I closed my eyes; I reached inside for the calm, centered space—around the corner from my ego, bypassing my grasping need and fear, and then opened my eyes to look directly at my son. “I can’t know, not like that. But I trust.”
CHAPTER 33
Saying I must not love him any more;
But now at last I learn to disobey
“SONNET VIII” (PREVIOUSLY TITLED “SONNET OF MISUNDERSTANDINGS”), JOY DAVIDMAN
December 17, 1953
The small courtyard at Avoco House was but a miniature and dirty replacement for the gardens and land outside our Staatsburg house, but it was better than concrete. That December morning my sons played a game of their own making outside the open door while I packed for our first outing to visit Jack. I placed sandwiches in a basket, a thermos of hot tea, and blankets.

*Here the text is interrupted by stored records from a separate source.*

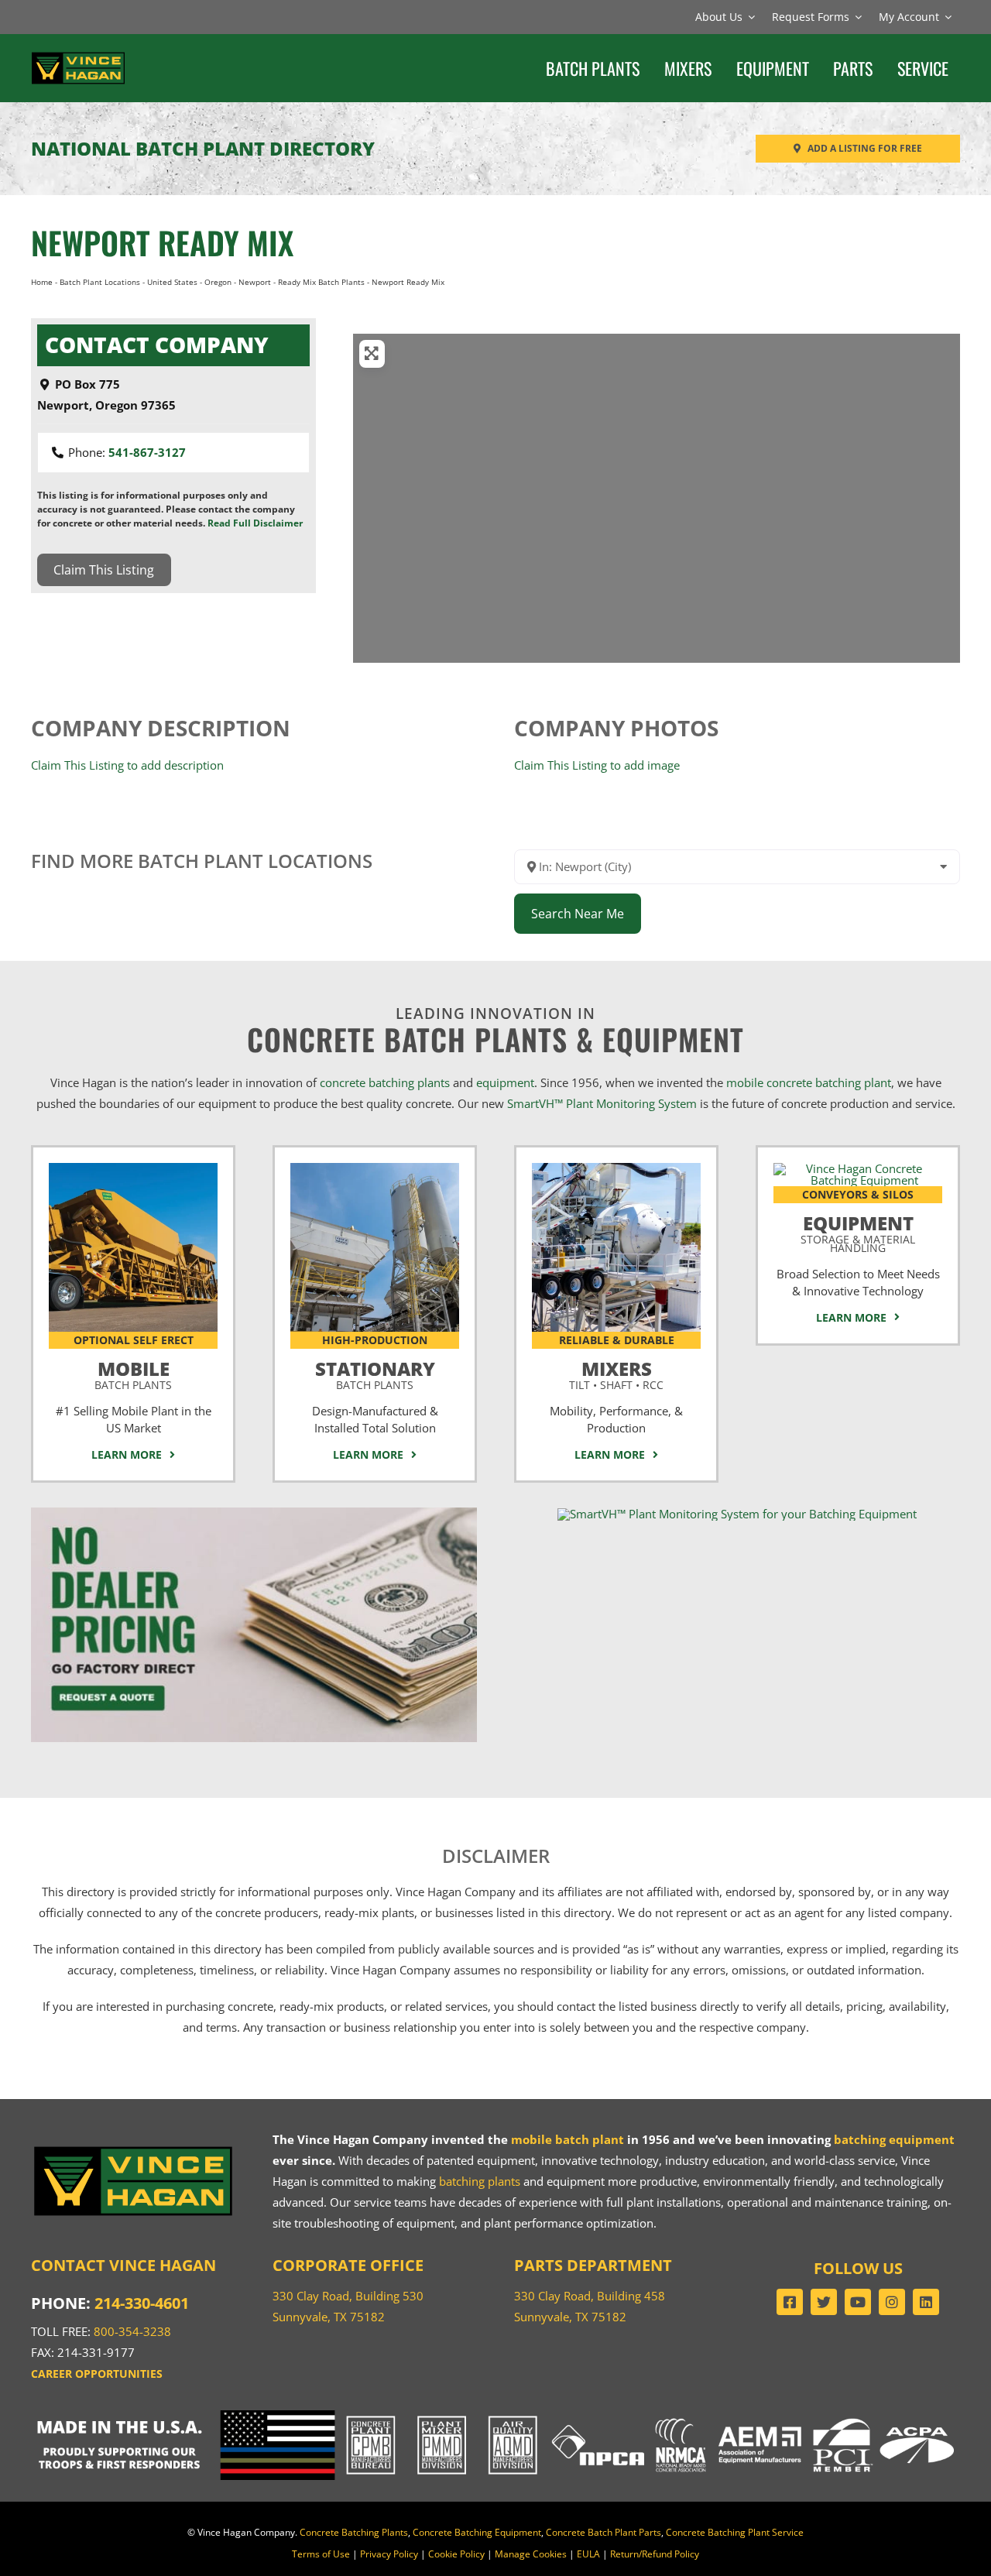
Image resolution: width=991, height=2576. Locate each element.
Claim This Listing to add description (127, 765)
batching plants (479, 2181)
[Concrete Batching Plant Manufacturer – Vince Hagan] (77, 55)
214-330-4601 (141, 2303)
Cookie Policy (456, 2554)
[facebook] (790, 2302)
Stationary (375, 1373)
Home (42, 281)
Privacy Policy (389, 2554)
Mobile (133, 1373)
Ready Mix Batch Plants (321, 281)
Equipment (858, 1231)
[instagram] (892, 2302)
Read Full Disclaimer (255, 523)
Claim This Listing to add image (597, 765)
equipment (505, 1082)
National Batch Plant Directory (203, 148)
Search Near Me (577, 913)
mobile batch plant (567, 2139)
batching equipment (894, 2139)
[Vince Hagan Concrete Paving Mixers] (616, 1168)
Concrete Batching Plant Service (735, 2532)
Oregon (217, 281)
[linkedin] (926, 2302)
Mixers (616, 1373)
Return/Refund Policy (654, 2554)
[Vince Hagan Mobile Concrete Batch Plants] (133, 1168)
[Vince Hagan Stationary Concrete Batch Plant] (374, 1168)
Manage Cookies (531, 2554)
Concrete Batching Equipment (477, 2532)
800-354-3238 (132, 2331)
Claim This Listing (103, 569)
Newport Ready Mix (162, 242)
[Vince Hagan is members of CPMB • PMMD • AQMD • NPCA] (495, 2415)
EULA (588, 2554)
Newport (254, 281)
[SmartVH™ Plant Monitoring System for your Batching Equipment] (737, 1513)
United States (172, 281)
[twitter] (824, 2302)
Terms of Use (321, 2554)
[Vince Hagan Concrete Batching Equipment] (857, 1168)
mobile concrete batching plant (808, 1082)
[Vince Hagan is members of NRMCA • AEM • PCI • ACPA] (805, 2415)
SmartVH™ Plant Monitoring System (602, 1103)
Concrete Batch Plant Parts (603, 2532)
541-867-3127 (147, 452)
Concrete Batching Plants (354, 2532)
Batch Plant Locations (100, 281)
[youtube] (858, 2302)
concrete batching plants (385, 1082)
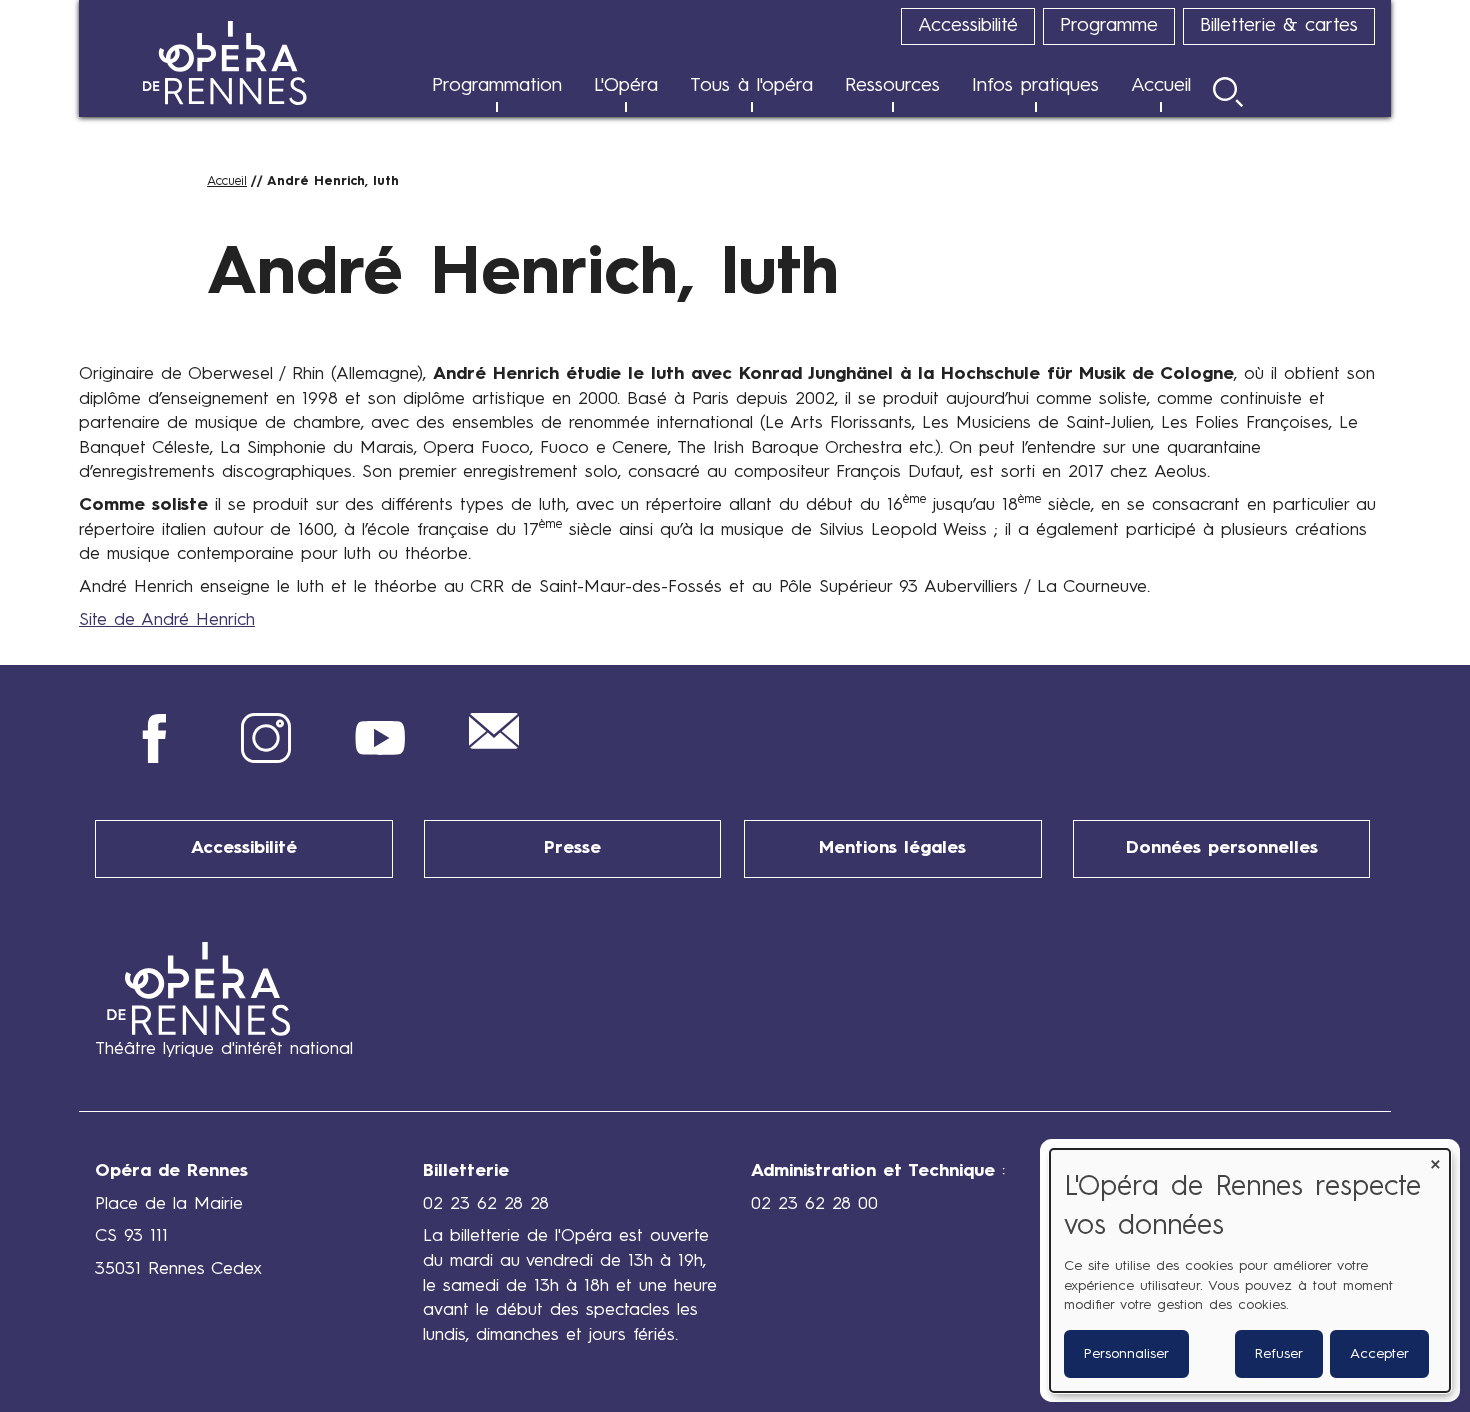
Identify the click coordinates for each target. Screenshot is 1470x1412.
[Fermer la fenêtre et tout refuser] (1435, 1161)
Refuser (1279, 1354)
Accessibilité (244, 848)
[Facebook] (152, 758)
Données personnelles (1222, 848)
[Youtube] (380, 758)
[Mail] (494, 744)
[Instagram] (266, 758)
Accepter (1379, 1354)
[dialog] (1250, 1270)
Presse (572, 848)
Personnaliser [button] (1126, 1354)
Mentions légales (892, 848)
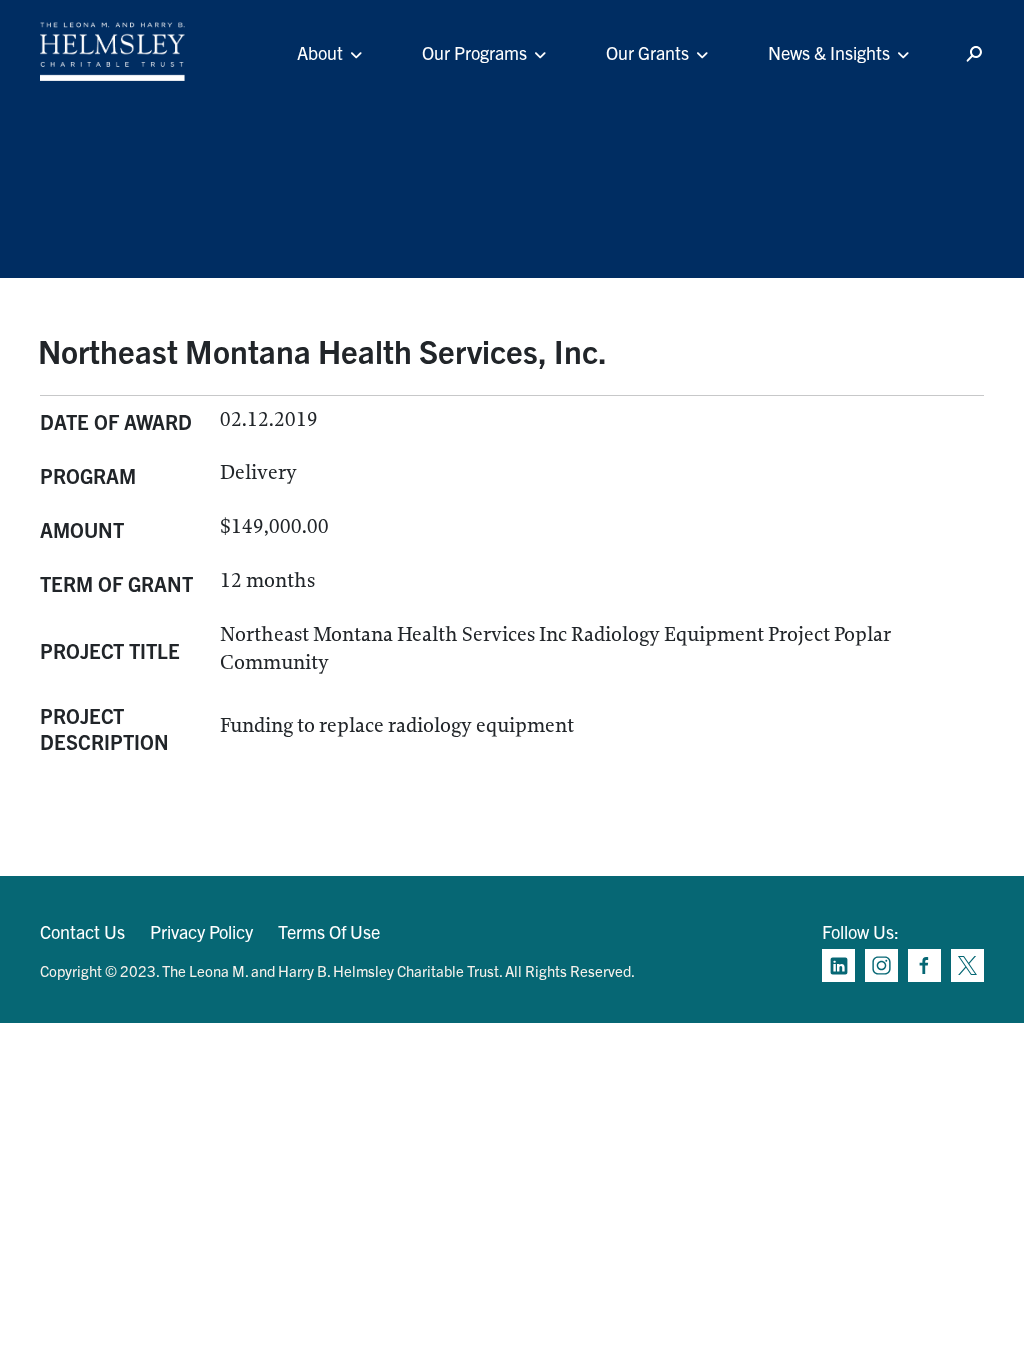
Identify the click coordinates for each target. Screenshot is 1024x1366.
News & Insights (829, 52)
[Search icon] (974, 54)
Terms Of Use (329, 931)
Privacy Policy (201, 931)
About (320, 52)
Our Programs (474, 52)
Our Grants (647, 52)
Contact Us (82, 931)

It had been a year since I’d seen Jack and Warnie; anticipation swooped in my chest, down and under, up again. A year since I’d written the “Sonnet of Misunderstanding” on the RMS Franconia as I returned to America—all about leaving Jack and what he must believe about my feelings, how he seemed to send me away with an indirect command not to love him in any other way but philia.
“Boys,” I called out to the courtyard, “I’m getting dressed, and to catch the train we must leave in an hour. Please don’t destroy your outfits.”
“Okay, Mommy.” Davy didn’t glance toward me at all but continued in his invisible sword fight with Douglas.
My heart swelled. I was in London with my sons. Starting a new life was never easy, I reminded myself. There would be bumps along the way.
I’d decided on Dane Court school for the boys—only a half hour away by train, and it allowed parents to visit as much as possible. As soon as the boys settled there in January, I would find a job and start writing again. A life could and would be built.
My courage couldn’t flag now.
“It’s odd,” I’d told Michal over drinks the previous night. “One would believe that being a Christian would keep me in my marriage, but it is the trust in God that allowed me to start a new life.”
She’d laughed and shaken those soft curls. “Being a Christian isn’t what most think it is—all rules and regulations.” She clinked her glass with the red lipstick stain on the rim against mine. “It is all trust and surrender and transformation, at its best.”
In my bedroom, three outfits were spread across my bed. The tweed dress with the cinched waist that showed off my best assets. The flannel trousers with a wool jacket and a white collar. And a gray wool skirt with a matching jacket. I shivered in the cold and snatched up the dress, packing the remaining two outfits in the valise.